(Kurze Aufgabe 1):
Beantworten Sie anhand des Auszugs über die Geheimarmee Stay Behind die folgenden Fragen:
(a) Unter wessen Oberbefehl stellte die NATO die geheimen Truppen auf?
(b) In welchem Jahr wurden die Gladio-Einheiten in Italien aufgedeckt?
(c) Was sollte laut Unterzeile mit den auf Proskriptionslisten erfassten Sozialdemokraten im Fall eines sowjetischen Einmarsches geschehen?
(Kurze Aufgabe 2): Fassen Sie den Auszug über die Geheimarmee Stay Behind in genau zwei Sätzen zusammen.

(Ausgewählter Auszug):
____________________

Eine CIA-Geheimarmee Stay Behind gab es auch in der Bundesrepublik Deutschland

Auf Proskriptionslisten erfasste Sozialdemokraten sollten im Fall eines sowjetischen Einmarsches liquidiert werden

von Gerhard Feldbauer, 17. Juni 2016


Im Kalten Krieg hatte die NATO unter dem Oberbefehl des US-Auslandsgeheimdienstes CIA in den westeuropäischen Ländern geheime Truppen aufgestellt, die vorgeblich nur bei einem sowjetischen Überfall stay behind, also hinter den Linien, operieren sollten. In Italien wurden die dort Gladio genannten Stay Behind-Einheiten 1990 aufgedeckt und ihre verfassungswidrigen terroristischen Aktivitäten zur Verhinderung einer Regierungsbeteiligung besonders der Kommunisten durch eine parlamentarische Untersuchungskommission enthüllt. So war Gladio auch an der Ermordung des christdemokratischen Parteiführers Aldo Moro, der ein Regierungsbündnis mit der IKP geschlossen hatte, beteiligt.

____________________

(Quelldaten):

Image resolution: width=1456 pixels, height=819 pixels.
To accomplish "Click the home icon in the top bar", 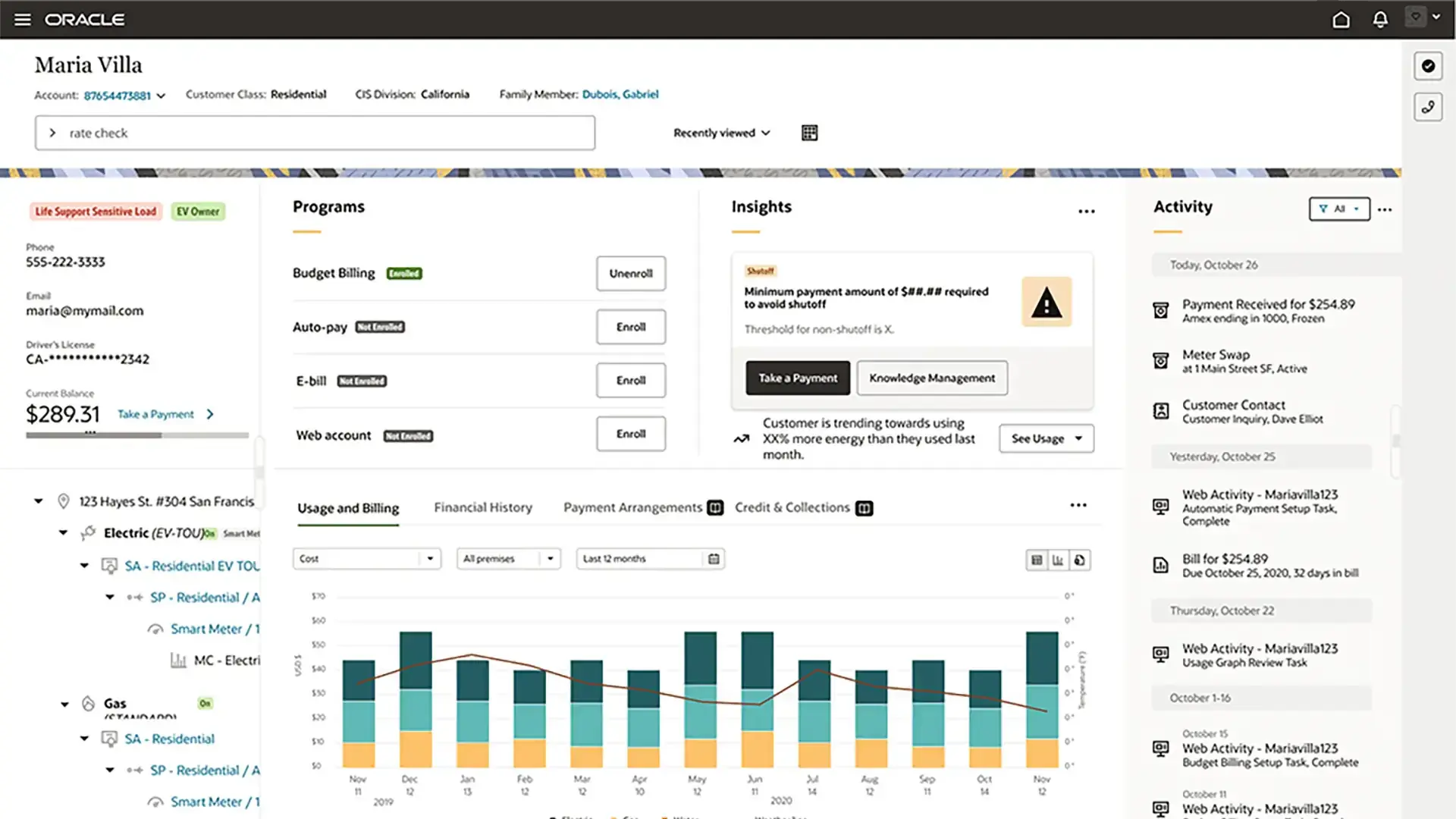I will pyautogui.click(x=1341, y=19).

____________________

(Erwartete Ausgabe 1):
(a) Unter dem Oberbefehl des US-Auslandsgeheimdienstes CIA.
(b) 1990.
(c) Sie sollten liquidiert werden.

(Erwartete Ausgabe 2): Im Kalten Krieg stellte die NATO unter dem Oberbefehl der CIA in westeuropäischen Ländern geheime Truppen auf, die vorgeblich nur bei einem sowjetischen Überfall hinter den Linien operieren sollten. In Italien wurden diese Gladio genannten Einheiten 1990 aufgedeckt, und eine parlamentarische Untersuchungskommission enthüllte ihre verfassungswidrigen terroristischen Aktivitäten gegen eine Regierungsbeteiligung besonders der Kommunisten, darunter die Beteiligung an der Ermordung des christdemokratischen Parteiführers Aldo Moro.